確認する文章:
--*--

なお、公共事業の用に供する土地の取得に当たっては、土地の取得により通常生ずる損失の補償として農業補償が別途行われる場合があることに留意すべきである。
□比準価格→取引事例の取引価格には、農業廃止、経営規模縮小に係る農業補償に相当する額が含まれている場合があることに留意を要する。
□収益価格→標準的な農業総収益から、これに対応する標準的な総費用を控除して得られる農地の純収益を適正な還元利回りで資本還元して収益価格を求める。
□積算価格→林地を開墾して農地とした場合や干拓の建設事例によって、再調達原価が把握できる場合は、積算価格も関連づける。
※永小作権、小作料、離作料等を考慮して、その価格を求めなければならない場合があること、農業経営上の標準的な耕作規模と耕地面積との関連、農地法、都市計画法等の規制、農業収入と農業外収入との関連等に留意を要する。
Ⅲ 林地
農地を農地、採草放牧地を採草放牧地、森林を森林として使用することを目的とする場合の取引価格の評価は鑑定評価に含まれない。
公共事業の用に供する土地の取得等林地を林地以外のものとするための取引に当たって、当該取引に係る林地の鑑定評価を求められる場合がある。 この場合における林地の鑑定評価額は、比準価格を標準とし、収益価格を参考として決定するものとする。再調達原価が把握できる場合には、積算価格をも関連づけて決定すべきである。

--*--

データの抜粋:
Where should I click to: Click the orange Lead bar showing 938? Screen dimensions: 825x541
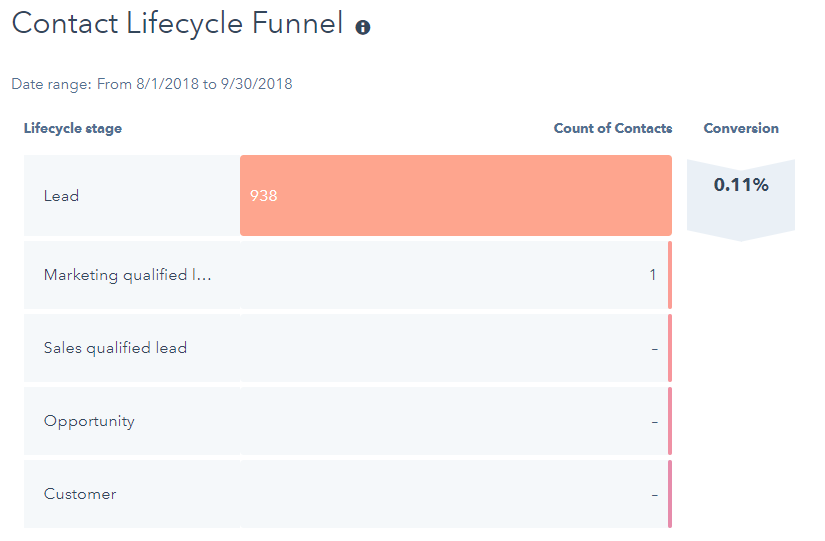pyautogui.click(x=455, y=196)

--*--

やること:
農地と林地の鑑定評価についての上の文章を、最初から最後まで一字も変えずに引用してください。

出力結果:
なお、公共事業の用に供する土地の取得に当たっては、土地の取得により通常生ずる損失の補償として農業補償が別途行われる場合があることに留意すべきである。
□比準価格→取引事例の取引価格には、農業廃止、経営規模縮小に係る農業補償に相当する額が含まれている場合があることに留意を要する。
□収益価格→標準的な農業総収益から、これに対応する標準的な総費用を控除して得られる農地の純収益を適正な還元利回りで資本還元して収益価格を求める。
□積算価格→林地を開墾して農地とした場合や干拓の建設事例によって、再調達原価が把握できる場合は、積算価格も関連づける。
※永小作権、小作料、離作料等を考慮して、その価格を求めなければならない場合があること、農業経営上の標準的な耕作規模と耕地面積との関連、農地法、都市計画法等の規制、農業収入と農業外収入との関連等に留意を要する。
Ⅲ 林地
農地を農地、採草放牧地を採草放牧地、森林を森林として使用することを目的とする場合の取引価格の評価は鑑定評価に含まれない。
公共事業の用に供する土地の取得等林地を林地以外のものとするための取引に当たって、当該取引に係る林地の鑑定評価を求められる場合がある。 この場合における林地の鑑定評価額は、比準価格を標準とし、収益価格を参考として決定するものとする。再調達原価が把握できる場合には、積算価格をも関連づけて決定すべきである。